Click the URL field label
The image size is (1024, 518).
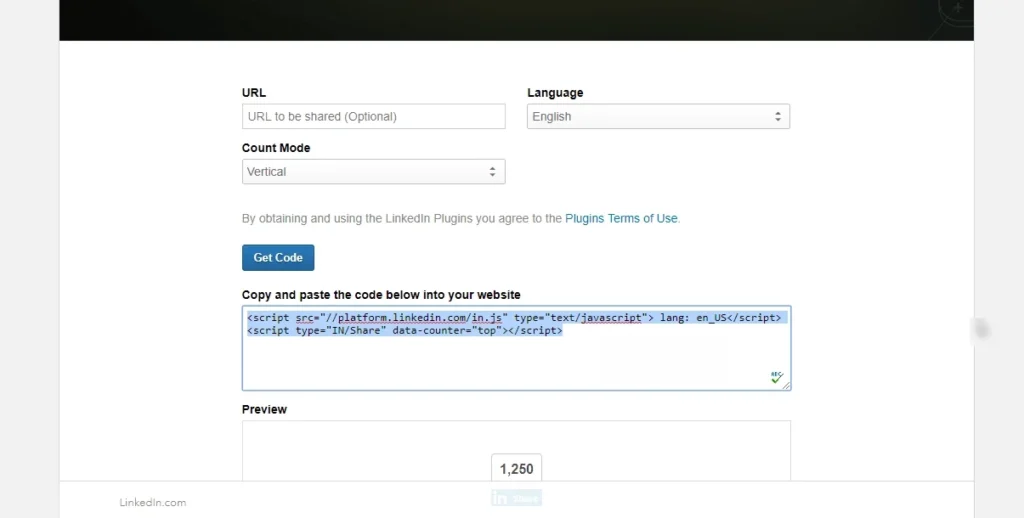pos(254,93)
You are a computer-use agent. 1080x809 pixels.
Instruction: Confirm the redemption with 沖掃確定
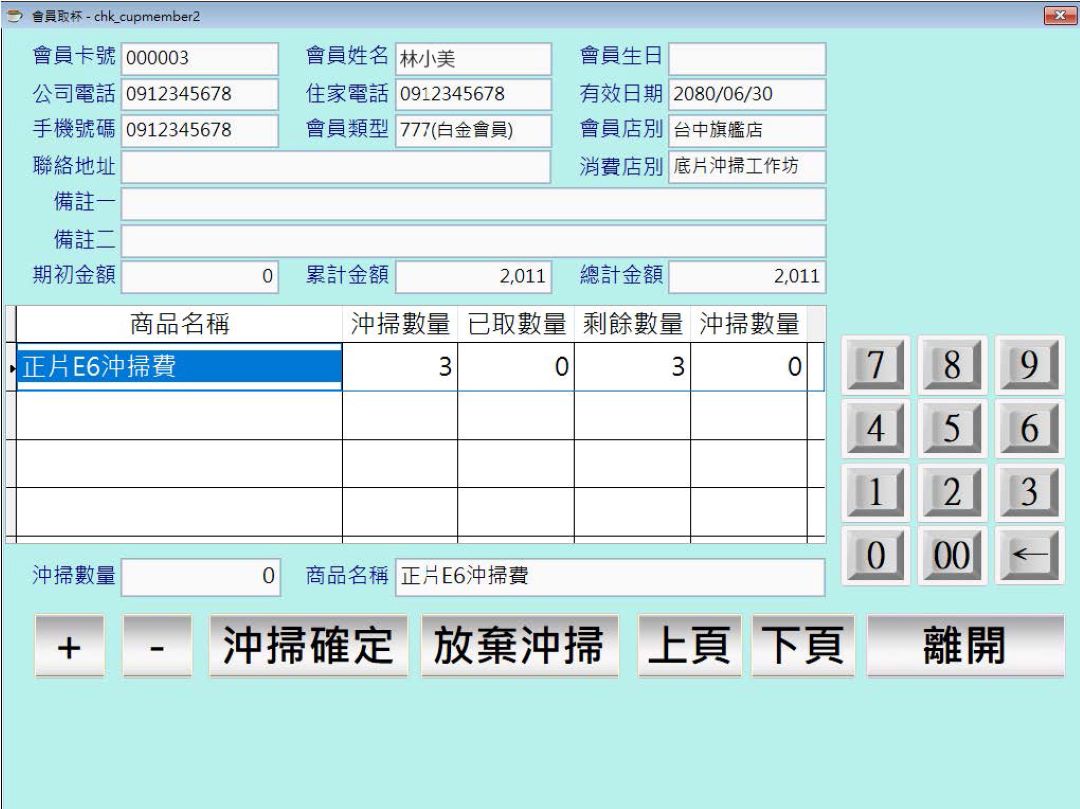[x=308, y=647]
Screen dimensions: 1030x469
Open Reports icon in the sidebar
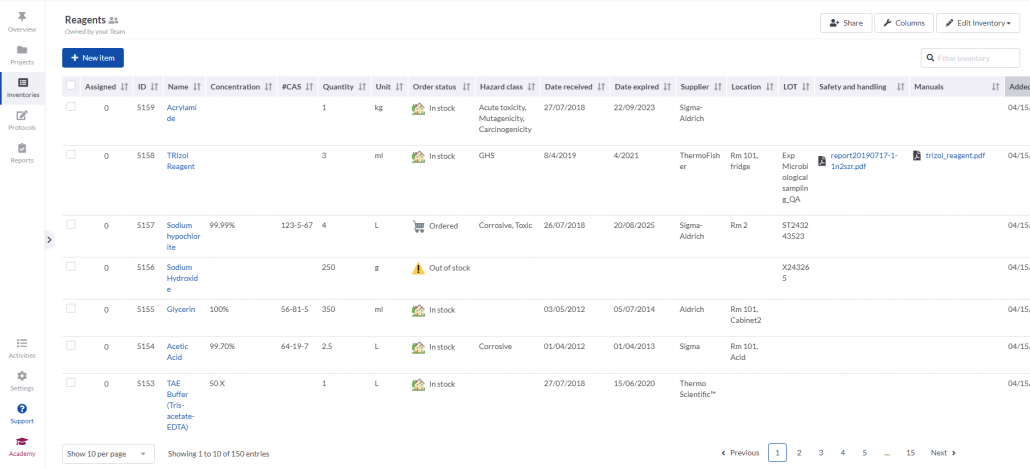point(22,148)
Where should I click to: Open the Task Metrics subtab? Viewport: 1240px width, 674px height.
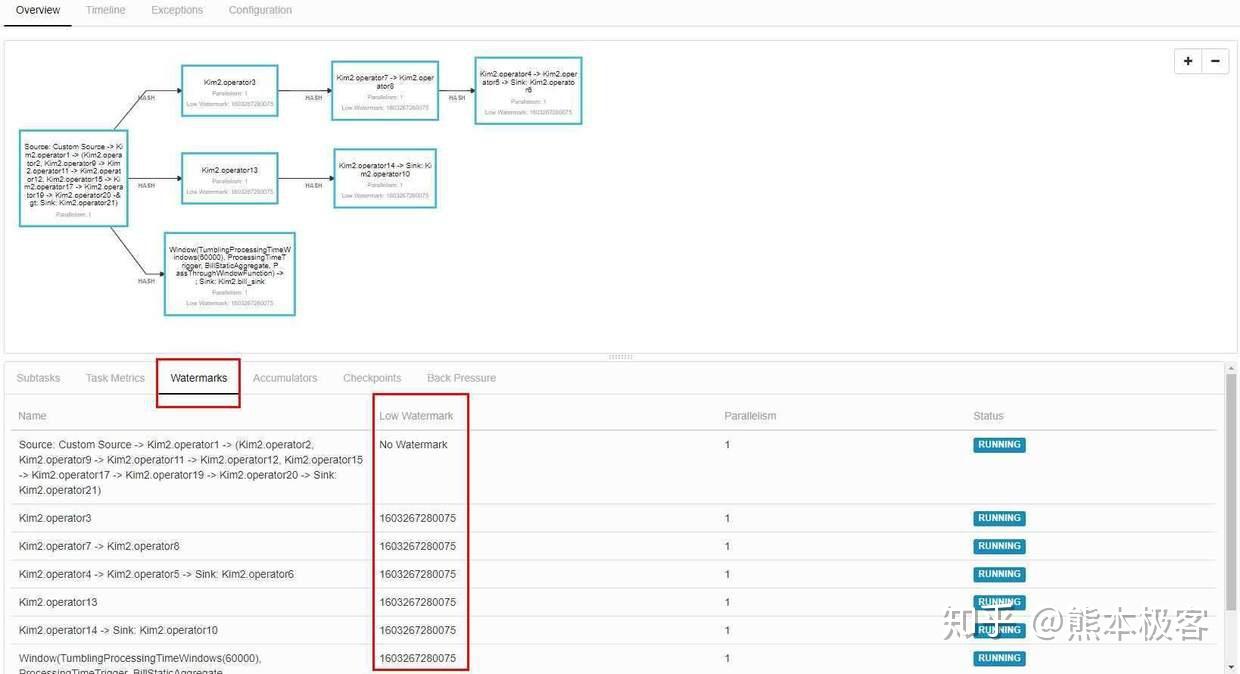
* * * * * * *
▸ **Your task**: Pictures are not part of the copy; output everything else in the records exactly.

▸ **Problem solution**:
Click the URL field label
The image size is (1024, 518).
pos(254,93)
You are a computer-use agent. 1080x809 pixels.
Instruction: Confirm the redemption with 沖掃確定
[x=308, y=647]
Screen dimensions: 1030x469
Open Reports icon in the sidebar
point(22,148)
Where should I click to: Open the Task Metrics subtab? Viewport: 1240px width, 674px height.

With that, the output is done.